Com a nova versão do texto, a venda de estatais de saneamento básico não precisará mais contar com a concordância dos municípios atendidos, a menos que haja mudanças de prazo, objeto ou demais cláusulas do contrato atual.

Se o governo controlador da empresa de saneamento a ser privatizada precisar mudar as condições do contrato, o município atendido terá 180 dias para dizer se concorda ou não em continuar com os serviços da empresa privatizada.

Se a cidade não concordar, deverá assumir o serviço e ainda pagar indenização por investimentos não quitados com as tarifas pagas até o momento, pela população.

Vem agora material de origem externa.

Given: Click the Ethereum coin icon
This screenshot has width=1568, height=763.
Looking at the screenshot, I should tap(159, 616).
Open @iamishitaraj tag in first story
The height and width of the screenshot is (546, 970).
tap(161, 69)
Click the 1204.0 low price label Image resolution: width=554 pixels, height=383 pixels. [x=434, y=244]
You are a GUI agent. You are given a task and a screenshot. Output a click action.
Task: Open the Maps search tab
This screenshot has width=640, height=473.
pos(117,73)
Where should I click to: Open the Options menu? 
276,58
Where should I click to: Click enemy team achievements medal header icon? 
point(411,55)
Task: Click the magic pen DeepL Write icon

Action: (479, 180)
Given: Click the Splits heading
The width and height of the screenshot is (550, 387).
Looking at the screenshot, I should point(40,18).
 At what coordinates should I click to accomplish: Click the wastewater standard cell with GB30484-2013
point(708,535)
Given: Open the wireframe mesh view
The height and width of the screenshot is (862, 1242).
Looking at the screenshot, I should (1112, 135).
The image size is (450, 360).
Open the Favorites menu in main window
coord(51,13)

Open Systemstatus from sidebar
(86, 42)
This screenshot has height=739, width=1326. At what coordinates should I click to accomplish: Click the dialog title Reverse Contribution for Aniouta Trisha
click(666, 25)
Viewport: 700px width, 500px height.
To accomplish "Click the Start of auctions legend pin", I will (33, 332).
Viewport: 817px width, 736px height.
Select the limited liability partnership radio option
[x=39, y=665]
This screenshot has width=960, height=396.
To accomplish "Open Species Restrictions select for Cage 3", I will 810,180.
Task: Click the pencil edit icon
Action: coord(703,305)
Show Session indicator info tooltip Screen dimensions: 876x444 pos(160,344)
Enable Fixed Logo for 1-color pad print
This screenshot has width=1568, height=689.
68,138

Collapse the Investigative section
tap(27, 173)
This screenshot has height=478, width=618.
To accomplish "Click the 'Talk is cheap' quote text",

Investimentos devem ser comprovados com documentos contábeis, e o dinheiro do financiamento deve ter vindo de empréstimos ou lucro da empresa.

Quando ocorrer a venda da estatal, o novo controlador privado deverá manter os contratos de parceria público-privada (PPP) e as subdelegações (repasse de contrato para outras empresas) em vigor.

O prazo do novo contrato seguirá a lei de concessões, com até 30 anos de vigência.

Apoio financeiro


O apoio financeiro e técnico da União para os municípios implantarem planos de saneamento básico sob o novo modelo, dependerá da adesão a um mecanismo de prestação regionalizada do serviço.

Da mesma forma, aqueles que tenham estatais de saneamento, somente poderão receber recursos federais se privatizarem as estatais que detem o poder.

Como as estatais têm contratos com várias datas diferentes de término, se a mudança significar redução do prazo contratual estabelecido, a empresa contará com indenização. Se o prazo for prorrogado, contará com revisão tarifária extraordinária. Isso porque o prazo final deverá ser um só e coincidir com o início da nova concessão.

Terão prioridade de apoio as cidades que conseguirem autorização para venda da estatal ou aprovação para que o serviço seja prestado por empresa vencedora de licitação de concessão.

As cidades terão até 31 de dezembro de 2022 para publicarem os planos de saneamento básico para incluí-los no Sistema Nacional de Informações sobre Saneamento Básico (Sinisa) e conhecimento da Agência Nacional de Águas (ANA).

Poderão ser considerados como planos de saneamento básico os estudos que fundamentem a concessão ou a privatização, desde que contenham os requisitos legais necessários.

Lixões ficam para mais tarde


O texto concede ainda prazos maiores para a implementação de aterros sanitários aos municípios que, até 31 de dezembro de 2020, tenham elaborado planos de gestão de resíduos sólidos e disponham de taxas ou tarifas para a sustentabilidade econômico-financeira. Fora desse caso, essa mesma data é o prazo final para o fim dos lixões a céu aberto.

 

Caso o município ou a metrópole já tenha o plano

e a tarifa, há várias datas para implantação

conforme o porte e dados do Censo de 2010


- até 2 de agosto de 2024 para cidades com população de até 50 mil habitantes;
- até 2 de agosto de 2023 para localidades com mais de 50 mil e até 100 mil habitantes;
- até 2 de agosto de 2022 para municípios com mais de 100 mil habitantes e cidades de fronteira; e
- até 2 de agosto de 2021 para capitais de estados e regiões metropolitanas ou integradas a capitais.

Em relação à MP 868/18, a novidade é que, nos casos economicamente inviáveis para fazer aterros sanitários, o texto permite a adoção de outras soluções, contanto que sigam normas técnicas e operacionais para evitar danos à saúde pública e minimizar impactos ambientais.